• Aim of the exercise
Every line below that contains the word "character" must be copied.

• Data for this exercise
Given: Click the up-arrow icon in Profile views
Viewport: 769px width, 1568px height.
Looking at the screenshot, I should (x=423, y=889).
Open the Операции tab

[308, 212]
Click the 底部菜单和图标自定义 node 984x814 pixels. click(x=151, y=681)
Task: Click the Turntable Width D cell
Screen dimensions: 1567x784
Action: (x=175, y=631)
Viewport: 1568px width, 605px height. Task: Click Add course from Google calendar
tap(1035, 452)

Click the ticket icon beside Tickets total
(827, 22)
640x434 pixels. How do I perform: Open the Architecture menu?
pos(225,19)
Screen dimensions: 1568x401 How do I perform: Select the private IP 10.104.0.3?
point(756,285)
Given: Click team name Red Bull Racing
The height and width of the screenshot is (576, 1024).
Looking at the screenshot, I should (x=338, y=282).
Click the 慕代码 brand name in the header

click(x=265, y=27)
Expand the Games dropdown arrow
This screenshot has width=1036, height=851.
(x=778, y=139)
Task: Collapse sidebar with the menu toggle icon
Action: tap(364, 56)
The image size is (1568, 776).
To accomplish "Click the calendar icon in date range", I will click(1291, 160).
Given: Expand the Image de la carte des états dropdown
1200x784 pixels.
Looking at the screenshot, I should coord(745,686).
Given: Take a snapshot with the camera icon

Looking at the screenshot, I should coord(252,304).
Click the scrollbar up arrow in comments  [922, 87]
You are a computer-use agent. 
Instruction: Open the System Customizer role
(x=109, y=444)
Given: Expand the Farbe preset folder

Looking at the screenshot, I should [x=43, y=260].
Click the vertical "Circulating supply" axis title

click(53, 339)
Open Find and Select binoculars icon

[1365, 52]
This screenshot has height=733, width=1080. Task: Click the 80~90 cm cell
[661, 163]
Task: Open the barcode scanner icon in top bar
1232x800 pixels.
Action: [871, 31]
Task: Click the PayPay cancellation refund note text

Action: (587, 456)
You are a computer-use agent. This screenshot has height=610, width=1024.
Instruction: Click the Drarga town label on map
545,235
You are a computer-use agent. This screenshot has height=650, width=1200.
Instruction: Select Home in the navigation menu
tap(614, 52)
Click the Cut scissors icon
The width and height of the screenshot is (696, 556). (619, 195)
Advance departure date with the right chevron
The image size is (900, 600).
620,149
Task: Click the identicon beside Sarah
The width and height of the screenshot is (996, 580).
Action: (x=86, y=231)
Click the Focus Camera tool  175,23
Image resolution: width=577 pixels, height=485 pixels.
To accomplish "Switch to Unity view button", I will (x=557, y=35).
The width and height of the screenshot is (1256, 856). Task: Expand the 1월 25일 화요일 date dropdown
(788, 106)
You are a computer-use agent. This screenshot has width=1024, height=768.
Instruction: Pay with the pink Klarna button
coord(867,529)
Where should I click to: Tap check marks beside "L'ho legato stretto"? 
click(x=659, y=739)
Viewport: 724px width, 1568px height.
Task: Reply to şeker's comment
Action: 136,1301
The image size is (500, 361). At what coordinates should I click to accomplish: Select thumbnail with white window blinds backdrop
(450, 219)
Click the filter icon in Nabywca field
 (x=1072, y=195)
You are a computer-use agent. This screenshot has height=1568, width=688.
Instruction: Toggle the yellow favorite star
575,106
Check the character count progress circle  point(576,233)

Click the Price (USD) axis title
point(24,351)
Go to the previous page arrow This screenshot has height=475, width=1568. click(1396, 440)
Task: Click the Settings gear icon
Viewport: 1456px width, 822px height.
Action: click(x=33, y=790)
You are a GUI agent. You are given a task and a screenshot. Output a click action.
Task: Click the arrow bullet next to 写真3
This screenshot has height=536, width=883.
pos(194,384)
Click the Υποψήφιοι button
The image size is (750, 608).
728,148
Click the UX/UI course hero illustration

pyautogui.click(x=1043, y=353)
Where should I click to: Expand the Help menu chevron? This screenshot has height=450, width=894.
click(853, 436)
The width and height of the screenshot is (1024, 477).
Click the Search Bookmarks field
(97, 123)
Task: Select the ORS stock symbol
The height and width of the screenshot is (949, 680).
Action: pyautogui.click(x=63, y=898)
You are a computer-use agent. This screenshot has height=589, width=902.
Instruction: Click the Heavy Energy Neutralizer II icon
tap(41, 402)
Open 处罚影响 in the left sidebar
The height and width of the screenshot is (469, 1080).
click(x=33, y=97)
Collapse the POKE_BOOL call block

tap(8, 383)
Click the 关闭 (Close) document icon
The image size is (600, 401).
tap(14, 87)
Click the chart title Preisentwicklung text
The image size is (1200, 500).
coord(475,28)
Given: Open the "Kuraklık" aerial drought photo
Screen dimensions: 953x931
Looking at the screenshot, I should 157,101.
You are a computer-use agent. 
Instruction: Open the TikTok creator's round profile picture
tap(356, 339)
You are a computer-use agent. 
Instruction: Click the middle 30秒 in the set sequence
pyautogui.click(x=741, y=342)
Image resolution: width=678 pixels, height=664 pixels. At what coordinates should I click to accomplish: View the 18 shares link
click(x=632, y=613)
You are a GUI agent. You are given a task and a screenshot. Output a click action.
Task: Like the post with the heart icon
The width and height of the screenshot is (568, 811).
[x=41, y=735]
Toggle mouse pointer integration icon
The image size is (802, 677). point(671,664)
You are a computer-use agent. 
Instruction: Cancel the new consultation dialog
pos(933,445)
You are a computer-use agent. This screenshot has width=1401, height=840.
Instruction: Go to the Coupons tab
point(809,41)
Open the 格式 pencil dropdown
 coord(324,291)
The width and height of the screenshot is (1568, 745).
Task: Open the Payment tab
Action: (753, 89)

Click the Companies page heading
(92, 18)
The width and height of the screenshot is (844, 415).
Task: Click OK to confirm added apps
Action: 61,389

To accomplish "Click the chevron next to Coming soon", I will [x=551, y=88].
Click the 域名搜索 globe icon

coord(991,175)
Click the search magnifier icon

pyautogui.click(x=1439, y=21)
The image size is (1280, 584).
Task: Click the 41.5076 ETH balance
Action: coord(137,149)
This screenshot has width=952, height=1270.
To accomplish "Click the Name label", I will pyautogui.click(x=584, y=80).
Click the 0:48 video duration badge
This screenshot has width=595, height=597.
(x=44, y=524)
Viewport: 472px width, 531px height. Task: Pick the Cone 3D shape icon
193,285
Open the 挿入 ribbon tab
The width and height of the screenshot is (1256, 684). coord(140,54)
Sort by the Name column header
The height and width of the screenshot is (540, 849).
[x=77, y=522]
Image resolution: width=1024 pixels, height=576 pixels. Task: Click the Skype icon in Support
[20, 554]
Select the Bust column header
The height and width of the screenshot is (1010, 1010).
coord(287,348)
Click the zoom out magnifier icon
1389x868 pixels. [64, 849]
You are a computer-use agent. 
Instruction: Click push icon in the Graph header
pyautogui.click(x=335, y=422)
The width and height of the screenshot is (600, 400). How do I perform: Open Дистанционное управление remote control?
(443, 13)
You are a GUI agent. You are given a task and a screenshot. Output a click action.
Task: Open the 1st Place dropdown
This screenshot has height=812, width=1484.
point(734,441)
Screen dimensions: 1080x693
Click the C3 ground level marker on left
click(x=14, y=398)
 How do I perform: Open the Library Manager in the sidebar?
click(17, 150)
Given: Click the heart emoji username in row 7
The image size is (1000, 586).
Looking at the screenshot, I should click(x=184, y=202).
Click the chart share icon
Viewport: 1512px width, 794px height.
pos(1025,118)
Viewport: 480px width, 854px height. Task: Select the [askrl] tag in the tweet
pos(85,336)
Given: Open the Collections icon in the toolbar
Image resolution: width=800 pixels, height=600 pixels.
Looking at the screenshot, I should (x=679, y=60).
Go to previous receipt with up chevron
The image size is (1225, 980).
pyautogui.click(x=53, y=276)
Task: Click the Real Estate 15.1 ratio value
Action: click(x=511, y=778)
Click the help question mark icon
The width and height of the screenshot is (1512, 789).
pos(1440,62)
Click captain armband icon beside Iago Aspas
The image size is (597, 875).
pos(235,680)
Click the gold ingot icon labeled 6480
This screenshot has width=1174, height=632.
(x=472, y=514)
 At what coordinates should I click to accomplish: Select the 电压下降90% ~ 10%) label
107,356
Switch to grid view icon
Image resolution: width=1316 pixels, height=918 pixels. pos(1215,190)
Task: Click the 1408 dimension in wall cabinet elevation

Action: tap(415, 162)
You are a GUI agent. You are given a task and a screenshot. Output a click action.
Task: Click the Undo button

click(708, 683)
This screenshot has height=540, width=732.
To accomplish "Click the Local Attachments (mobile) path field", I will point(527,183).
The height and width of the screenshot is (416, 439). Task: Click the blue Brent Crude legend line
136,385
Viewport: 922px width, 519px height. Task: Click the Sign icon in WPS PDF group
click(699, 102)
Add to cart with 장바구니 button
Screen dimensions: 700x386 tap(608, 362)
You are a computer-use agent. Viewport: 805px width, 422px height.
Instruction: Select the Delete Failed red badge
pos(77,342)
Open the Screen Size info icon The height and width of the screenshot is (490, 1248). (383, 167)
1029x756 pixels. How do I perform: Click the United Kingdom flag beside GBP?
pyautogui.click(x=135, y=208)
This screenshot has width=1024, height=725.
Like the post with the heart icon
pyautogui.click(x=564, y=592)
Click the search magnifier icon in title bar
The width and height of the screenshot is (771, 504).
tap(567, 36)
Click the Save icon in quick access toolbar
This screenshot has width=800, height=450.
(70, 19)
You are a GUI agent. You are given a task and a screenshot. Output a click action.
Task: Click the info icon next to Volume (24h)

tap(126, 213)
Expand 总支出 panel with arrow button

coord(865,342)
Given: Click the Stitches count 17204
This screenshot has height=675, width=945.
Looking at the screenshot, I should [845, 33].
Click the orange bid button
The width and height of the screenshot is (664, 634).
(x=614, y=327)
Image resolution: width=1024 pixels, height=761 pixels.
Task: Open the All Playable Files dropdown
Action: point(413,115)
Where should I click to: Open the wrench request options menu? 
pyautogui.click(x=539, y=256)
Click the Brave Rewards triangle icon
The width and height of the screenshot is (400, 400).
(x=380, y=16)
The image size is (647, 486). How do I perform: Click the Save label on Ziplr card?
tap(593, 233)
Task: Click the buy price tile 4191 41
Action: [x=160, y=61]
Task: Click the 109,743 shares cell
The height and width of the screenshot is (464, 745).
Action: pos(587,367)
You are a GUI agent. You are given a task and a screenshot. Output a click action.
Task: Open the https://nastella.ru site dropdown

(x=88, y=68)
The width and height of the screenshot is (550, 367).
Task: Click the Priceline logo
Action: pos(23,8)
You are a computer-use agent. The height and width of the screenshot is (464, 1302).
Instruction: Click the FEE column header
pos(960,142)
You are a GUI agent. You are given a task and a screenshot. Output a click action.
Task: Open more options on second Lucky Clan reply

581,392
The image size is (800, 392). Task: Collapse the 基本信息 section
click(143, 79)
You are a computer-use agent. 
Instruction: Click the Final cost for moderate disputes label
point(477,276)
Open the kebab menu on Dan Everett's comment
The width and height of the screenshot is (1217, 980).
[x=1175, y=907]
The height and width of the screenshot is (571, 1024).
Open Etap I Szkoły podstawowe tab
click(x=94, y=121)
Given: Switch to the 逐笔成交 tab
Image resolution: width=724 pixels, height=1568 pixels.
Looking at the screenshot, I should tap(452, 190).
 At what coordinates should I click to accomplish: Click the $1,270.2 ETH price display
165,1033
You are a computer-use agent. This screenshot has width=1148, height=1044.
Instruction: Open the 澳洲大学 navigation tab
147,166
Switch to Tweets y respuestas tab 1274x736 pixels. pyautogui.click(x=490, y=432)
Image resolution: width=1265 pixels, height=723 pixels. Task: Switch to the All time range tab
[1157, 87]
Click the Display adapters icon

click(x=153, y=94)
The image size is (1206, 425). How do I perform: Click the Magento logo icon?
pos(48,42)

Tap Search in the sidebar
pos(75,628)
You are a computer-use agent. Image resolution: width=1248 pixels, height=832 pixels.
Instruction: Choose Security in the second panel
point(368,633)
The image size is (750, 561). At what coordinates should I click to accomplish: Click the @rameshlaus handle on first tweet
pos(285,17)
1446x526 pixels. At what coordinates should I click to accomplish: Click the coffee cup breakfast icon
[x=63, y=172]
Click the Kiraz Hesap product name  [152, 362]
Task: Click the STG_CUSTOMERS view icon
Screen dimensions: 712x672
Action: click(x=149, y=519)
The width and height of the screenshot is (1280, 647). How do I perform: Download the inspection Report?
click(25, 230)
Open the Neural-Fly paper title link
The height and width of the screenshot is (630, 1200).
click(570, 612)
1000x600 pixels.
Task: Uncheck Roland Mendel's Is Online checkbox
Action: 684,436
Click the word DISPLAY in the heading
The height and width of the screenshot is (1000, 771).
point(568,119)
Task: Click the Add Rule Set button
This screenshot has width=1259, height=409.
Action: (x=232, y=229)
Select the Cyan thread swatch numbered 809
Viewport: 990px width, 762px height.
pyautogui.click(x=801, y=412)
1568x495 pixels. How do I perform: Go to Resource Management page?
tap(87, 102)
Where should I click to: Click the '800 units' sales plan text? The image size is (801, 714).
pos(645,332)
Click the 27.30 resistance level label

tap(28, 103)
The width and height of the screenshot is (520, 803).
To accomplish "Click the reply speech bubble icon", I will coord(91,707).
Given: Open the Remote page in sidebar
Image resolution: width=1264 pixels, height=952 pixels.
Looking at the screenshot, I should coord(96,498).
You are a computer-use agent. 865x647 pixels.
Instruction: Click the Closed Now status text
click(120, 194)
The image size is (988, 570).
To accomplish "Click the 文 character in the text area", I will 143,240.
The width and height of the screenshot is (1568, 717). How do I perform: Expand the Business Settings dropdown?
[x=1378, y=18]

• Solution to this exercise
Check the character count progress circle  point(576,233)
To accomplish "Click the 文 character in the text area", I will 143,240.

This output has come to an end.